Kill-flag in two-address instruction tied operands

Hi,

Two-address instructions are represented as normal three-address instructions with a Desc bit that indicates the first two operands are tied together. The question is, should the second operand have a <kill> flag?

b: %R0<def> = MUL %R0<kill>, %R1<kill>

I think the current policy is a: There should be no kill-flag. The machine code verifier has code to handle the missing <kill> flag, and the regscavenger asserts if the <kill> flag is set.

Recently somebody (possibly myself) has been setting <kill> flags on my tied use operands, causing regscavenger to assert.

I just want to verify the policy regarding two-address <kill> flags:

Case a: <kill> is not allowed. I should add a check to the verifier for this. Find out who is setting the flags.
Case b: <kill> is mandatory. Remove special-case code from verifier, fix regscavenger.
Case c: <kill> is don't care. Fix regscavenger.

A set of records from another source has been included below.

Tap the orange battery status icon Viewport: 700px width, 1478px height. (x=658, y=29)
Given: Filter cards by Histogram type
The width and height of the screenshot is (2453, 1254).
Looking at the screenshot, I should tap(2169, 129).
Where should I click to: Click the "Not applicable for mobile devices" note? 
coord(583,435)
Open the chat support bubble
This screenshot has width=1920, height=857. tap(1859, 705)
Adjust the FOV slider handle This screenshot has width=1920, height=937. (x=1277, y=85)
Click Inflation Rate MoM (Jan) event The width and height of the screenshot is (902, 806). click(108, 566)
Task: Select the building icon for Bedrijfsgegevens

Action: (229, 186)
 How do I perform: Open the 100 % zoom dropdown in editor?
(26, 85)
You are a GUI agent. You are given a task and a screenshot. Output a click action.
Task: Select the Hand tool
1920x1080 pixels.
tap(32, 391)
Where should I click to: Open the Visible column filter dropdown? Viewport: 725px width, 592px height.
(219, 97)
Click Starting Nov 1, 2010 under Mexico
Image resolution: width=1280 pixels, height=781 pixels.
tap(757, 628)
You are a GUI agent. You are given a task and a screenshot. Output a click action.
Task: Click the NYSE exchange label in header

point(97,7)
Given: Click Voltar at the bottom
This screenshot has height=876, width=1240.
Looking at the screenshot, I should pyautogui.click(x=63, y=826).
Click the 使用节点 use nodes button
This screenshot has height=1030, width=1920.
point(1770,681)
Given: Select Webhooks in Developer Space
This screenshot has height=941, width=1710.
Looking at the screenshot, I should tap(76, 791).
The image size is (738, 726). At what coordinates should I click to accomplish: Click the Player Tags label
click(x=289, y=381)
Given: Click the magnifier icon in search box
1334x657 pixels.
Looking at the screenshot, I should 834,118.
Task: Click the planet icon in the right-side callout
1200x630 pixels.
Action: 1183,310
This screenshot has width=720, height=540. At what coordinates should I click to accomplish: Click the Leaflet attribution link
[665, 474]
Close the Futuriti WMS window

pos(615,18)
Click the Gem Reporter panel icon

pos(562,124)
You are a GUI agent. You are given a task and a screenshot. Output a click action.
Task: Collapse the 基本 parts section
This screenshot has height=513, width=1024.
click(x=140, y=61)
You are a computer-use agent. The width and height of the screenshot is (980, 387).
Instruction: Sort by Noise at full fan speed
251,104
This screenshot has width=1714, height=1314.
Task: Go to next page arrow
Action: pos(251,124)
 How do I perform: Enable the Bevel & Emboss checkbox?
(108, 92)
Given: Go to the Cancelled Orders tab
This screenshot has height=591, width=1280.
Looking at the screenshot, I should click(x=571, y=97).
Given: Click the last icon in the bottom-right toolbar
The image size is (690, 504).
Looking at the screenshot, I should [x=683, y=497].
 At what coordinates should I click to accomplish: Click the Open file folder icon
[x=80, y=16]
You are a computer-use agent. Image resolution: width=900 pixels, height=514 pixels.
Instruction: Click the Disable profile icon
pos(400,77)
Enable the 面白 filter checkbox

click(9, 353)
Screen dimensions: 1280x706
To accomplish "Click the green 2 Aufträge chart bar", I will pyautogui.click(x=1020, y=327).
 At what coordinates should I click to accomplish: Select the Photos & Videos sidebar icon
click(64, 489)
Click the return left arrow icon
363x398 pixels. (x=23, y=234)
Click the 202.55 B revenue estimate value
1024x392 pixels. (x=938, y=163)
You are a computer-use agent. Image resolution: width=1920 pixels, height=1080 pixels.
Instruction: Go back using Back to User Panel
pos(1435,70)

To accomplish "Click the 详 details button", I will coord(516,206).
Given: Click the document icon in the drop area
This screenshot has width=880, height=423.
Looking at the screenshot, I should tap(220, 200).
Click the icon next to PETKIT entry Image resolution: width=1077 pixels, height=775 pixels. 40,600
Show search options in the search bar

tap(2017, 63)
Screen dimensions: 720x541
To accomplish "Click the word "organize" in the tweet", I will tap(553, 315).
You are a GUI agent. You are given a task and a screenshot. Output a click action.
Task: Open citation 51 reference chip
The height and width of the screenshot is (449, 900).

My vote goes to b: Then you don't need special-case code for two-address instructions. (Except for places that need special treatment of two-address instrs for other reasons).

/jakob

Hi,

Two-address instructions are represented as normal three-address
instructions with a Desc bit that indicates the first two operands are
tied together. The question is, should the second operand have a
<kill> flag?

a: %R0<def> = MUL %R0, %R1<kill>
b: %R0<def> = MUL %R0<kill>, %R1<kill>

I think the current policy is a: There should be no kill-flag. The

Right.

machine code verifier has code to handle the missing <kill> flag, and
the regscavenger asserts if the <kill> flag is set.

Recently somebody (possibly myself) has been setting <kill> flags on
my tied use operands, causing regscavenger to assert.

I just want to verify the policy regarding two-address <kill> flags:

Case a: <kill> is not allowed. I should add a check to the verifier
for this. Find out who is setting the flags.
Case b: <kill> is mandatory. Remove special-case code from verifier,
fix regscavenger.
Case c: <kill> is don't care. Fix regscavenger.

It's 'a'.

My vote goes to b: Then you don't need special-case code for two-
address instructions. (Except for places that need special treatment
of two-address instrs for other reasons).

Two-address operands are being treated differently because they are indeed different, we are not about to change that.

Evan

Thanks, I'll add a check to the verifier so it barfs on kill flags. Currently it implements c: Don't care.